## Task brief
Every entry here needs to be repeated exactly.

## Saved data entries
^^^^^^^^^^^^^^^^

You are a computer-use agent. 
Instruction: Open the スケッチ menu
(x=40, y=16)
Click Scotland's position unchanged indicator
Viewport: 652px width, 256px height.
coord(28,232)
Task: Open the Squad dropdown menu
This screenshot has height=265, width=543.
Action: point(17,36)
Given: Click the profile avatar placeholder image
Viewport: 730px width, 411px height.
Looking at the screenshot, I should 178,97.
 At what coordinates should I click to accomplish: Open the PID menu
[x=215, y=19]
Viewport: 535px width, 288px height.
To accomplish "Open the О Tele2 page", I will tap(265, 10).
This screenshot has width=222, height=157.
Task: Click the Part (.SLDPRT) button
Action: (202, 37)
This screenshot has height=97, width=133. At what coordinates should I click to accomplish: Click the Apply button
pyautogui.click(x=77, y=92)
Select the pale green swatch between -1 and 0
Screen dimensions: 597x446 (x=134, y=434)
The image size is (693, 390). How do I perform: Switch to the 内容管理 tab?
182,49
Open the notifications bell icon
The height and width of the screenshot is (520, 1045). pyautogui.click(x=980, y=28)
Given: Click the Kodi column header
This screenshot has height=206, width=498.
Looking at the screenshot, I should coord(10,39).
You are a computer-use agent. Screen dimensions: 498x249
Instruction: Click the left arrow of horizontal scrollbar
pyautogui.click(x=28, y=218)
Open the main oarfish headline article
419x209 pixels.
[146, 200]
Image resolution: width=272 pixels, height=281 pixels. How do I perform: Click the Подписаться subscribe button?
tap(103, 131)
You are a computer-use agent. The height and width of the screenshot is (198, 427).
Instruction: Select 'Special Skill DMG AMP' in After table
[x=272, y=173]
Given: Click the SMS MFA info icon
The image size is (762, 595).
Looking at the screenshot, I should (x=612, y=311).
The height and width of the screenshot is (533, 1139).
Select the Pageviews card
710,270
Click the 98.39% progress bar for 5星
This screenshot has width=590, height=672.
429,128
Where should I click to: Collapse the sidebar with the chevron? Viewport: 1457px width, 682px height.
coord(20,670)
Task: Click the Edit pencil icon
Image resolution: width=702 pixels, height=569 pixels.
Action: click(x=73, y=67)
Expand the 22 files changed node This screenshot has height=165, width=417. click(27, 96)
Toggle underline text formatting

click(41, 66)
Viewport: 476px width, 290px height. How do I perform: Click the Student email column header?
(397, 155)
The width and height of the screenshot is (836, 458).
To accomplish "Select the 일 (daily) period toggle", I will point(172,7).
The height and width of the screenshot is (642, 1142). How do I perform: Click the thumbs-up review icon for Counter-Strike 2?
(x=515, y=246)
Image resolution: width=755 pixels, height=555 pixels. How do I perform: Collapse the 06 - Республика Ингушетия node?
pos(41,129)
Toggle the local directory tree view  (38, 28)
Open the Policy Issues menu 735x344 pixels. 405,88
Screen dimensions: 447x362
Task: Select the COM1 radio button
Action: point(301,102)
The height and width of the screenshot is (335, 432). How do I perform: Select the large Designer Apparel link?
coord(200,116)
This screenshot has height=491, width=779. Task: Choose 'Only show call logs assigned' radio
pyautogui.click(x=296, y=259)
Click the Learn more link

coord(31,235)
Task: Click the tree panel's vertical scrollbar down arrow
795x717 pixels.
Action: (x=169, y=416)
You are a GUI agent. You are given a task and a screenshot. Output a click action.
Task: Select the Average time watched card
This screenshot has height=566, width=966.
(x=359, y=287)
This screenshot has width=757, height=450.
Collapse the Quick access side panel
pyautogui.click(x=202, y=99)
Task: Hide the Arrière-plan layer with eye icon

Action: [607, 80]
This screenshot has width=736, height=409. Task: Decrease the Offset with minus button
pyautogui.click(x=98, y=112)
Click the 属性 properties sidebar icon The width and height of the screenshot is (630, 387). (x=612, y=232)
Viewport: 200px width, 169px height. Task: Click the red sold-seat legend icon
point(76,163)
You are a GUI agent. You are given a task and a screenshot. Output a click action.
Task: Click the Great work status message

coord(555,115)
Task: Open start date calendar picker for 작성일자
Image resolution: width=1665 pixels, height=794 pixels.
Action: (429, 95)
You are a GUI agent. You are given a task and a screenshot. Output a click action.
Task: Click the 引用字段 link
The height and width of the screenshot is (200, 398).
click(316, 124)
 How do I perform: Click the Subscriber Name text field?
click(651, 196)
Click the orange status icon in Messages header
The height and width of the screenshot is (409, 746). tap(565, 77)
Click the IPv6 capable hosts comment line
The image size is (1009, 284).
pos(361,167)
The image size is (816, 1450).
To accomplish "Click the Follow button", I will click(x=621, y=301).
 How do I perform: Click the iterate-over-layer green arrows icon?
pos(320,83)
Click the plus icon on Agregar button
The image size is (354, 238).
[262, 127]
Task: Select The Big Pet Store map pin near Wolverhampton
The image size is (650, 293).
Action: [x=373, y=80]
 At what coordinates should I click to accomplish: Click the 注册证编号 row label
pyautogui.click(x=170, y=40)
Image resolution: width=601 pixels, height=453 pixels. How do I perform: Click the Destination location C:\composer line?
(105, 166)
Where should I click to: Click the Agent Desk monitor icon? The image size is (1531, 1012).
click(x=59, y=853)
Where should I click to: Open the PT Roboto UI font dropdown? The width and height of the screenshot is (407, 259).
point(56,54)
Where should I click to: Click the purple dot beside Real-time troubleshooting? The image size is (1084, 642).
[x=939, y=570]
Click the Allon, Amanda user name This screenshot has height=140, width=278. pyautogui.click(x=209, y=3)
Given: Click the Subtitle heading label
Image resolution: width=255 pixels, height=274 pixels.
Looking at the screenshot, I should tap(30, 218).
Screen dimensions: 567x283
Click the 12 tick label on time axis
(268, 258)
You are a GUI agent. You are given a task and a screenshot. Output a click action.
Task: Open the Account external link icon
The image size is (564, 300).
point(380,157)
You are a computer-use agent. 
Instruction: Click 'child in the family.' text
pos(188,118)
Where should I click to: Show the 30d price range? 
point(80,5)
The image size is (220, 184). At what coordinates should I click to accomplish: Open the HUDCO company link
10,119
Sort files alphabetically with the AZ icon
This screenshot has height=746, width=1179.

^^^^^^^^^^^^^^^^

## Response box
You are a computer-use agent. 
Instruction: Open the スケッチ menu
(x=40, y=16)
Click Scotland's position unchanged indicator
Viewport: 652px width, 256px height.
coord(28,232)
Task: Open the Squad dropdown menu
This screenshot has height=265, width=543.
Action: point(17,36)
Given: Click the profile avatar placeholder image
Viewport: 730px width, 411px height.
Looking at the screenshot, I should 178,97.
 At what coordinates should I click to accomplish: Open the PID menu
[x=215, y=19]
Viewport: 535px width, 288px height.
To accomplish "Open the О Tele2 page", I will tap(265, 10).
This screenshot has width=222, height=157.
Task: Click the Part (.SLDPRT) button
Action: (202, 37)
This screenshot has height=97, width=133. At what coordinates should I click to accomplish: Click the Apply button
pyautogui.click(x=77, y=92)
Select the pale green swatch between -1 and 0
Screen dimensions: 597x446 (x=134, y=434)
The image size is (693, 390). How do I perform: Switch to the 内容管理 tab?
182,49
Open the notifications bell icon
The height and width of the screenshot is (520, 1045). pyautogui.click(x=980, y=28)
Given: Click the Kodi column header
This screenshot has height=206, width=498.
Looking at the screenshot, I should coord(10,39).
You are a computer-use agent. Screen dimensions: 498x249
Instruction: Click the left arrow of horizontal scrollbar
pyautogui.click(x=28, y=218)
Open the main oarfish headline article
419x209 pixels.
[146, 200]
Image resolution: width=272 pixels, height=281 pixels. How do I perform: Click the Подписаться subscribe button?
tap(103, 131)
You are a computer-use agent. The height and width of the screenshot is (198, 427).
Instruction: Select 'Special Skill DMG AMP' in After table
[x=272, y=173]
Given: Click the SMS MFA info icon
The image size is (762, 595).
Looking at the screenshot, I should (x=612, y=311).
The height and width of the screenshot is (533, 1139).
Select the Pageviews card
710,270
Click the 98.39% progress bar for 5星
This screenshot has width=590, height=672.
429,128
Where should I click to: Collapse the sidebar with the chevron? Viewport: 1457px width, 682px height.
coord(20,670)
Task: Click the Edit pencil icon
Image resolution: width=702 pixels, height=569 pixels.
Action: click(x=73, y=67)
Expand the 22 files changed node This screenshot has height=165, width=417. click(27, 96)
Toggle underline text formatting

click(41, 66)
Viewport: 476px width, 290px height. How do I perform: Click the Student email column header?
(397, 155)
The width and height of the screenshot is (836, 458).
To accomplish "Select the 일 (daily) period toggle", I will point(172,7).
The height and width of the screenshot is (642, 1142). How do I perform: Click the thumbs-up review icon for Counter-Strike 2?
(x=515, y=246)
Image resolution: width=755 pixels, height=555 pixels. How do I perform: Collapse the 06 - Республика Ингушетия node?
pos(41,129)
Toggle the local directory tree view  (38, 28)
Open the Policy Issues menu 735x344 pixels. 405,88
Screen dimensions: 447x362
Task: Select the COM1 radio button
Action: point(301,102)
The height and width of the screenshot is (335, 432). How do I perform: Select the large Designer Apparel link?
coord(200,116)
This screenshot has height=491, width=779. Task: Choose 'Only show call logs assigned' radio
pyautogui.click(x=296, y=259)
Click the Learn more link

coord(31,235)
Task: Click the tree panel's vertical scrollbar down arrow
795x717 pixels.
Action: (x=169, y=416)
You are a GUI agent. You are given a task and a screenshot. Output a click action.
Task: Select the Average time watched card
This screenshot has height=566, width=966.
(x=359, y=287)
This screenshot has width=757, height=450.
Collapse the Quick access side panel
pyautogui.click(x=202, y=99)
Task: Hide the Arrière-plan layer with eye icon

Action: [607, 80]
This screenshot has width=736, height=409. Task: Decrease the Offset with minus button
pyautogui.click(x=98, y=112)
Click the 属性 properties sidebar icon The width and height of the screenshot is (630, 387). (x=612, y=232)
Viewport: 200px width, 169px height. Task: Click the red sold-seat legend icon
point(76,163)
You are a GUI agent. You are given a task and a screenshot. Output a click action.
Task: Click the Great work status message

coord(555,115)
Task: Open start date calendar picker for 작성일자
Image resolution: width=1665 pixels, height=794 pixels.
Action: (429, 95)
You are a GUI agent. You are given a task and a screenshot. Output a click action.
Task: Click the 引用字段 link
The height and width of the screenshot is (200, 398).
click(316, 124)
 How do I perform: Click the Subscriber Name text field?
click(651, 196)
Click the orange status icon in Messages header
The height and width of the screenshot is (409, 746). tap(565, 77)
Click the IPv6 capable hosts comment line
The image size is (1009, 284).
pos(361,167)
The image size is (816, 1450).
To accomplish "Click the Follow button", I will click(x=621, y=301).
 How do I perform: Click the iterate-over-layer green arrows icon?
pos(320,83)
Click the plus icon on Agregar button
The image size is (354, 238).
[262, 127]
Task: Select The Big Pet Store map pin near Wolverhampton
The image size is (650, 293).
Action: [x=373, y=80]
 At what coordinates should I click to accomplish: Click the 注册证编号 row label
pyautogui.click(x=170, y=40)
Image resolution: width=601 pixels, height=453 pixels. How do I perform: Click the Destination location C:\composer line?
(105, 166)
Where should I click to: Click the Agent Desk monitor icon? The image size is (1531, 1012).
click(x=59, y=853)
Where should I click to: Open the PT Roboto UI font dropdown? The width and height of the screenshot is (407, 259).
point(56,54)
Where should I click to: Click the purple dot beside Real-time troubleshooting? The image size is (1084, 642).
[x=939, y=570]
Click the Allon, Amanda user name This screenshot has height=140, width=278. pyautogui.click(x=209, y=3)
Given: Click the Subtitle heading label
Image resolution: width=255 pixels, height=274 pixels.
Looking at the screenshot, I should tap(30, 218).
Screen dimensions: 567x283
Click the 12 tick label on time axis
(268, 258)
You are a GUI agent. You are given a task and a screenshot. Output a click action.
Task: Open the Account external link icon
The image size is (564, 300).
point(380,157)
You are a computer-use agent. 
Instruction: Click 'child in the family.' text
pos(188,118)
Where should I click to: Show the 30d price range? 
point(80,5)
The image size is (220, 184). At what coordinates should I click to accomplish: Open the HUDCO company link
10,119
Sort files alphabetically with the AZ icon
This screenshot has height=746, width=1179.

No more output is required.